My two main people in my life are probably my mom and my sister, just because I've known them my entire life. I feel like people come and go in your life, but those two have been the most constant. They're the one's who know me the best as well. I'm pretty sure, if something were to happen, be it sad or happy, that they would be the first ones to be there.
I'm probably most proud of getting into college. As a kid, college wasn't something that a lot of the kids around me wanted to do. My family is not super rich or anything, and college was always something for people ‘up there’. But my mom went to college, she was the only one out of all her siblings. Then when my parents divorced, in my culture, when you get divorced, it's usually the girls who are less inclined to go into higher education. When they got divorced, people were like, "Oh, you don't have a dad, you weren't brought up with a guy in the house, so you probably won't get very far in life.” That was the whole implication of divorce. But my mom always said that me and my sister would go. We worked really hard to do well in school and to become able and successful.
I remember around senior year, everyone asks you those questions, like where you're going to go. A lot of my extended family was like "Are you sure that's what you want to do?" and they would make you feel bad about wanting to go. College is one of those things where you said I couldn't, but I did, and here I am. It's funny, because I used to work in Ballard, and I would drive by SPU every Sunday, for four years straight. I knew that it was a school, but I didn't ever stop. And then, I finally visited, and it just felt really good.
In my culture, there are gender positions, and it's not super hardcore anymore, but there are still many double standards that all the clans have. Like when you get married, as a woman, you go with your husband's family and do what his clan does. You usually don't spend time with your family as much. So, when you get divorced, you can go back to your family or stay with your husband's. There's this mindset that if you don't have a brother, an uncle, a grandpa, or husband to back you up, you won't get anywhere.
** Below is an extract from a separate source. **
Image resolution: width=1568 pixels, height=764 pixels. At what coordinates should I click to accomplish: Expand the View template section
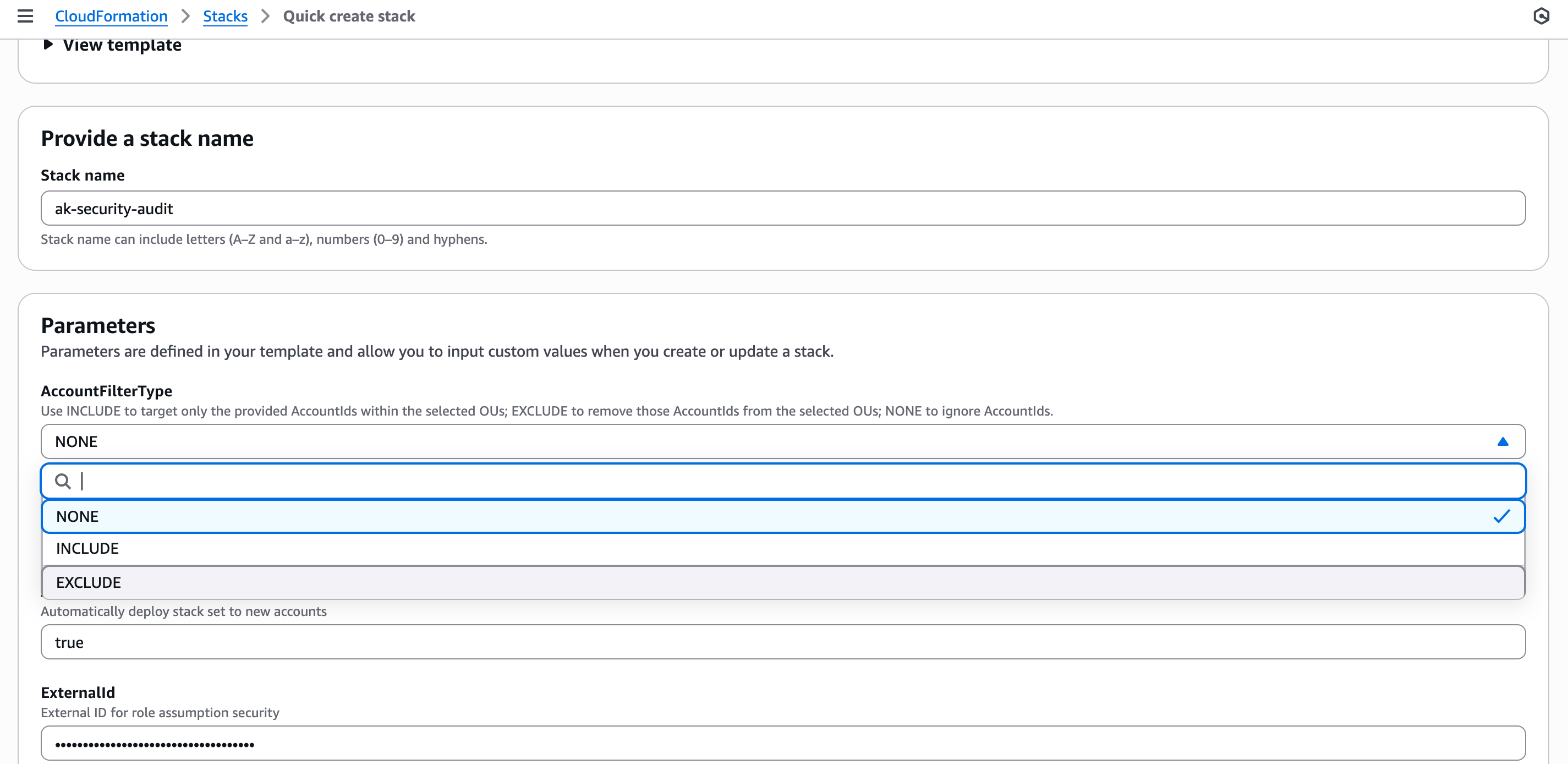122,44
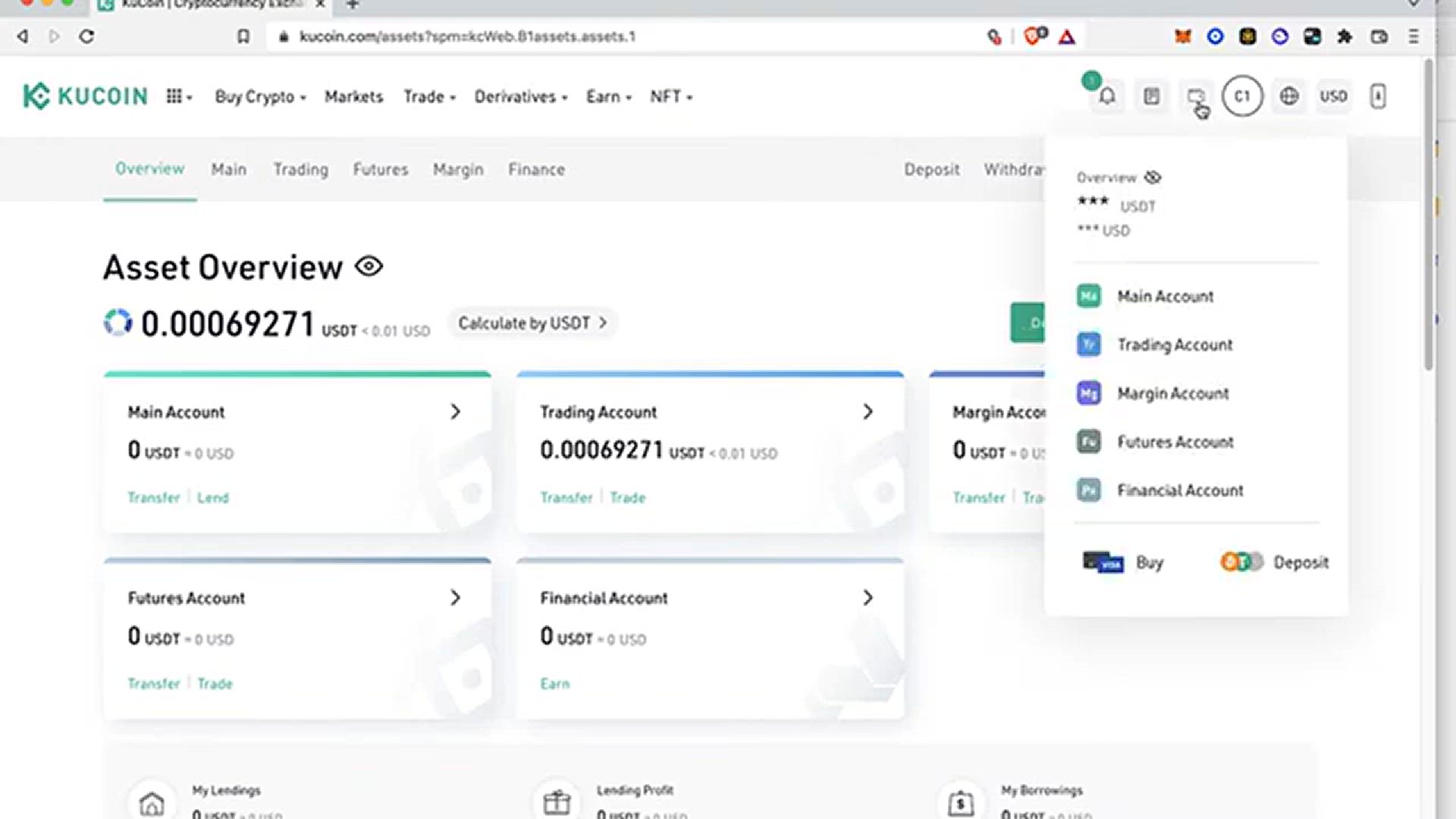
Task: Select the USD currency button in header
Action: click(x=1333, y=96)
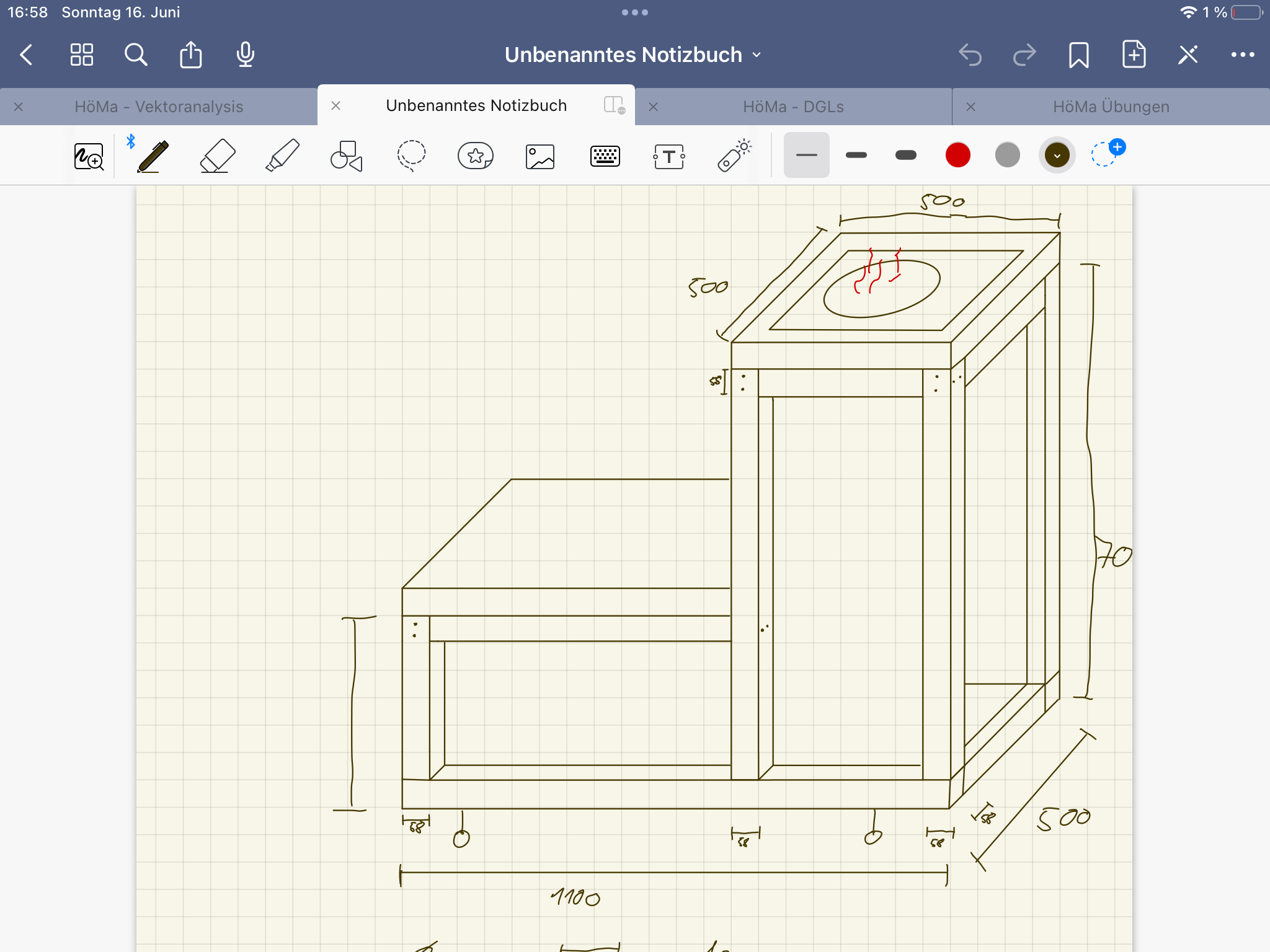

Growing up, whenever my sister and I would visit my dad's family, they would often look down on us because we weren't always with our dad, we were with my mom. Because we were raised with our mom, they thought we weren't raised as well. We weren't as well off, or didn't have as much privilege as other kids when they have both parents. When you get divorced in Hmong culture, it's very looked down upon. Things have changed, it's the twenty first century, but there are still those lasting stereotypes in the culture.